In contrast, while a small retrospective observational study using an older generation of the atraumatic stiff body pigtail wire for mitral valve intervention suggested that its use was associated with a significant reduction in the time to placement of the 22-French steerable guide catheter [14], we did not observe any significant difference in procedure or fluoroscopy time for placement of the 15-French steerable cryoballoon ablation sheath. In contrast to the previous study, we differentiated the time required for each step in the transseptal procedure, observing that the majority of the reduction in transseptal procedure time was attained with the NRG needle rather than the use of the pigtail wire. Moreover, our study was a randomized comparison, whereas the previous study was a sequential observational analysis, in which a learning curve effect may have accounted for their observed reduction in left atrial access time.
Limitations
The current study exclusively enrolled patients undergoing a first ablation procedure. It is known that repeat transseptal punctures are more technically challenging as the septum becomes thick, scarred, or calcified [15]. It is possible that the observed difference between groups may have been greater if we had included patients with previous transseptal access, a population where the RF needle or atraumatic stiff pigtail wire may hold a theoretical advantage [13].
Conclusions
The use of the radiofrequency needle/stiff pigtail transseptal system resulted in shorter time to left atrial access and reduced fluoroscopy time compared to left atrial access using conventional transseptal equipment in this multicenter randomized clinical trial of patients undergoing initial cryoballoon ablation.
Abbreviations
- AF
Atrial fibrillation
- IQR
Interquartile range
Funding
The Cryoballoon-Left Atrial Transseptal (CRYO-LATS) study was funded by a peer-reviewed grant from the Cardiac Arrhythmia Network of Canada, with additional financial support from Baylis Medical. Drs. Andrade and Deyell are supported by a Michael Smith Foundation for Health Research Scholar Award. Dr. Essebag is supported by a Clinical Research Scholar Award from the Fonds de recherche du Québec-Santé (FRQS).

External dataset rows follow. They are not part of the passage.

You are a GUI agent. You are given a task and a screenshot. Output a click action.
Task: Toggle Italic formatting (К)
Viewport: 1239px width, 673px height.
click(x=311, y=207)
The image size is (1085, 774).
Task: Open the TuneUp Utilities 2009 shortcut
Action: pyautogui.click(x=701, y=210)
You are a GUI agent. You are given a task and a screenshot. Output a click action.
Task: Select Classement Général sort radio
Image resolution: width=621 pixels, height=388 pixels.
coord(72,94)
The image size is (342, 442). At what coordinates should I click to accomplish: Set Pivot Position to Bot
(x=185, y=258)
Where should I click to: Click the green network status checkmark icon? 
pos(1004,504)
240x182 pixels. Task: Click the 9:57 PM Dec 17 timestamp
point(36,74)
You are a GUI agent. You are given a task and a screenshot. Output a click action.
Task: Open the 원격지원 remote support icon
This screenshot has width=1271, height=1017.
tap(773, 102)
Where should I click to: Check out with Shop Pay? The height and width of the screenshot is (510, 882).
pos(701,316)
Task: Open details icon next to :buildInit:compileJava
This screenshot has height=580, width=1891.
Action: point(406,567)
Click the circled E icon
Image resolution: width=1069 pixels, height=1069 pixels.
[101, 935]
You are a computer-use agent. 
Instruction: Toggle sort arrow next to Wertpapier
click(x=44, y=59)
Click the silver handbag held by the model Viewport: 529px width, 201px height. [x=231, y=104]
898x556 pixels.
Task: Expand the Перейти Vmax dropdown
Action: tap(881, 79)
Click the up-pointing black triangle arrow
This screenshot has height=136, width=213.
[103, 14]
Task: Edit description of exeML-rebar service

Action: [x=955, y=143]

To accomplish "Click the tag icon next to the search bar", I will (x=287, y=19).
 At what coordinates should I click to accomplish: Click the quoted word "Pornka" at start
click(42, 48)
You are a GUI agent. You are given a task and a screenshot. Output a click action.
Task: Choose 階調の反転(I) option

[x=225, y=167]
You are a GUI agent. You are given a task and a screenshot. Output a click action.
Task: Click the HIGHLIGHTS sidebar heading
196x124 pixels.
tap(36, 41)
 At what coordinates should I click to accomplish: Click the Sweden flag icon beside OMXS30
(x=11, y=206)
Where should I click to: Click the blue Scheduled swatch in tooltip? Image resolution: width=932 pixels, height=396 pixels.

The funding sources had no role in the design of this study and did not have any role during its execution, analyses, interpretation of the data, or decision to submit results.
Declarations
Conflict of interest
Dr. Andrade reports grants and personal fees from Medtronic, grants from Baylis, personal fees from Biosense-Webster; Dr. M Bennett reports grants from Medtronic, outside the submitted work; Dr. V Essebag reports personal fees from Biosense, Abbott, and Medtronic; Dr. L Macle reports grants and personal fees from Biosense-Webster and BMS-Pfizer; Dr. J Champagne has nothing to disclose; Dr. J-F Roux reports personal fees from Biosense-Webster and Medtronic; Dr. B Makanjee has nothing to disclose; Dr. A Skanes has nothing to disclose; Dr. Khaykin has nothing to disclose; Dr. C Morillo reports grants and personal fees from Medtronic and Abbott, and personal fees from Novartis; Dr. U Jolly has nothing to disclose; Dr E Lockwood reports personal fees from Bayer and Pfizer-BMS; Dr G Amit reports personal fees from Johnson and Johnson and St Jude Medical; Dr P Angaran reports grants from Servier Canada and Pfizer; Dr. J Sapp reports personal fees from Medtronic, grants and personal fees from Abbott and Biosense Webster; Dr S Wardell reports grants from Medtronic Canada and Baylis Medical; Dr. S Lauck has nothing to disclose; Dr. G Wells has nothing to disclose; Dr. A Verma reports grant support from Biotronik, Bristol Meyers Squibb, Boehringer Ingelheim, grant support, advisory board fees, and lecture fees from Bayer and Biosense Webster, advisory board fees, lecture fees and principal investigator (PULSED AF and DIAMOND II trial) from Medtronic, consulting fees and steering committees from Boston Scientific, Kardium, Medlumics, and Thermedical, and lecture fees from Servier. Dr. Deyell reports grants from Biosense-Webster; Dr Essebag reports personal fees from Abbott, Biosense-Webster, and Medtronic.